Windsor

'Amazing' U.S. same-sex marriage ruling makes Windsorite 'want to cry'

The U.S. Supreme Court's ruling on same-sex marriages will have profound effects on the lives of some living north of the border, including some Windsorites.

U.S. Supreme Court ruling was one Ginny Lundgren 'never ever' thought would happen

Michael Polski, of Savannah, Ga., leads a crowd in a cheer during a rally in Johnson Square in Savannah, Ga., on Friday, June 26, 2015. The rally was held in reaction to the U.S. Supreme Court's decision to deem bans on gay marriages as unconstitutional. (Ian Maule/Associated Press)

The landmark ruling by the U.S. Supreme Court that will allow same-sex couples to marry in every state was one that Ginny Lundgren never thought she would see.

Lundgren is originally from Michigan but lives in Windsor today.

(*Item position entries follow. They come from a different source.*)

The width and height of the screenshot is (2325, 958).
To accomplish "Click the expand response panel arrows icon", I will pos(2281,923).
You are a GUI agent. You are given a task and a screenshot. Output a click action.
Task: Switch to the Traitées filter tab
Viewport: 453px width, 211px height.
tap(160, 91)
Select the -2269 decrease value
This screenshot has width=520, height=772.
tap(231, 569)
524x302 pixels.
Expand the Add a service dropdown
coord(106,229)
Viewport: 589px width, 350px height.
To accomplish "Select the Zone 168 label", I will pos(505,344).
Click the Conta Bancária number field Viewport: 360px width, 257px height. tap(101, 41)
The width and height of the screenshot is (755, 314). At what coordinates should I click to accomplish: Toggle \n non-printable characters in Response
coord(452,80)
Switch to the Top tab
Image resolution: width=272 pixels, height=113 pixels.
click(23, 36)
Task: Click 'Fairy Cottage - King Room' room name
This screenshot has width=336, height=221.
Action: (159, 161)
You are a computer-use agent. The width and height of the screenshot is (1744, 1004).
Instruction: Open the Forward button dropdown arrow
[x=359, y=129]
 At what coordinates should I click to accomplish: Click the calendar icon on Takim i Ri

She's been married to her partner Paulette Kupnicki for years and the couple have been together for 33 years.

But she never thought things would change in her home state on the other side of the Detroit River.

"It makes you want to cry," she told CBC Radio's Afternoon Drive on Friday, when describing her reaction to the Supreme Court's ruling.

The ruling could have a very practical effect on Lundgren's life, even though she married in Windsor years ago.

"I just thought how wonderful it will be now for my partner to be able to get my benefits," said Lundgren.

"Otherwise, they were lost. You know, they would go out into thin air, that would be the end of it and now she's eligible to apply for them. That's amazing."

Lundgren said that her partner has so far been ineligible to receive spousal benefits that they attempted to apply for because Michigan did not recognize their relationship.

With Friday's ruling, Lundgren said things now appear to be different.

"We just waited and when we heard that this morning, I said: 'I think Monday morning, we need to go over to the social security office,'" she said.

'I'm just so happy'

The same ruling from the top U.S. court was also welcomed by Joe McParland, a Windsor-based marriage officiant who believed it would happen one day.

He had long been telling the couples he married that he wished they could get married at home, as people in Canada have been able to do since 2005. McParland always told them he hoped that would happen soon.

"I've probably married two to three hundred couples from the United States, they come from 26 different states, over the last 10 years and I have maintained pretty decent friendships with most of them," he said Friday on Afternoon Drive. "And [I've] been hearing on Facebook today from a lot of them and a lot of them remembered my prediction that it would happen for them eventually, as it did for us in Canada."

Overall, McParland said he was "elated" by the news from the U.S. on Friday, even though it means he won't be marrying as many American couples any more.

"I'm just so happy, so very happy for them."